The Social Security Fix Nobody Wants to Talk About | A small tax increase would make the essential national retirement program secure for decades, our columnist says, but lawmakers would have to act
Ah yes, just increase the tax on working people. So simple. Don’t look too closely at the yearly cap that prevents rich people who will never need it from contributing meaningfully. Let’s be careful to not consider a simple progressive tax that would easily correct the issue by putting an unnoticeable tax increase on the very people who are responsible for making sure normal Americans can’t fund their own retirements in the first place.
The article explicitly talks about lifting that cap:
Raising the cap that way — taxing affluent people more and everyone else less — would reduce the 3.5-point tax increase needed to fully fund Social Security to as little as 2.45 points, the Social Security system estimated.
Still, raising the tax nearly 2.5% on working people is bullshit.
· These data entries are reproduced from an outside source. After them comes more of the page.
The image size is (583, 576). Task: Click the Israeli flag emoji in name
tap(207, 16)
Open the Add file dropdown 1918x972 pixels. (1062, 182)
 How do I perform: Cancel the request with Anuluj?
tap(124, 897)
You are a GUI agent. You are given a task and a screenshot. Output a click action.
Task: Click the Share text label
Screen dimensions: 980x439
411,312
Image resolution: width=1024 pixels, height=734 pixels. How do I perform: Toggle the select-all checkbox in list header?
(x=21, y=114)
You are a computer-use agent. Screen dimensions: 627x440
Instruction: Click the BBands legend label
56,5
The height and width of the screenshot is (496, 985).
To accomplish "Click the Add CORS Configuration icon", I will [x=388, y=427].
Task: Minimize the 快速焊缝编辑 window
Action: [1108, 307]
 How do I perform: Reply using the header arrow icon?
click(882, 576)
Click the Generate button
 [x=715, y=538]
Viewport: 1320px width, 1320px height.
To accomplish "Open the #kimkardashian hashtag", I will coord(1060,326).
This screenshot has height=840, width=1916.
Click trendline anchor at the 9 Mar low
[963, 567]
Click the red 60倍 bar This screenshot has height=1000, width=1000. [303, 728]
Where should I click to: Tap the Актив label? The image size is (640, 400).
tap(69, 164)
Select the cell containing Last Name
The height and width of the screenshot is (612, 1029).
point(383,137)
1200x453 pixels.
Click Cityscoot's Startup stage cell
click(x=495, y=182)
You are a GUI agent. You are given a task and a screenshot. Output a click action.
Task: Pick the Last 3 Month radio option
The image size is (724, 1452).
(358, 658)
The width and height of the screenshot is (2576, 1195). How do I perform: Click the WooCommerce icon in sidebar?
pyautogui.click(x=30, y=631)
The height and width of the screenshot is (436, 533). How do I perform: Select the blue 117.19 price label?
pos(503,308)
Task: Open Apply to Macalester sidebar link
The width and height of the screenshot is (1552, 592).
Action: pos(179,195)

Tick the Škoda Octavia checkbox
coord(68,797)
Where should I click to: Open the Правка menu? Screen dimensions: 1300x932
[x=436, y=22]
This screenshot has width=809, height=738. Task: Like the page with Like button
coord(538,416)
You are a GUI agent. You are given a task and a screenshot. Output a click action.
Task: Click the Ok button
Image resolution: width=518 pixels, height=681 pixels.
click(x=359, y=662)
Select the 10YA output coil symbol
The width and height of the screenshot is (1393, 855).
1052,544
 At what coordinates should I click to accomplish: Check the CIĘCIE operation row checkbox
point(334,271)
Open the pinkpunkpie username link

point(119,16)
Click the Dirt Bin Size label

Hey guys, we know inflation is hitting hard and most of you haven't had a meaningful raise...ever but how about if we lower your current and all future earning potential by 1/40th?
Wouldn't removing the cap just delay the issue? You get more out of SS the more you put in. The cap exists because there is a maximum amount you can get out of SS. If they remove the input cap, then that implies they'd remove the output cap too. In which case, the immediate result is a lot more money flowing into SS, but over time, a whole lot more money will start flowing out, too.
The ultrawealthy should pay for this since they took away our pensions. They wouldn't even notice the amounts missing from their accounts if they didn't have an accountant hired to find it all and make them pissed.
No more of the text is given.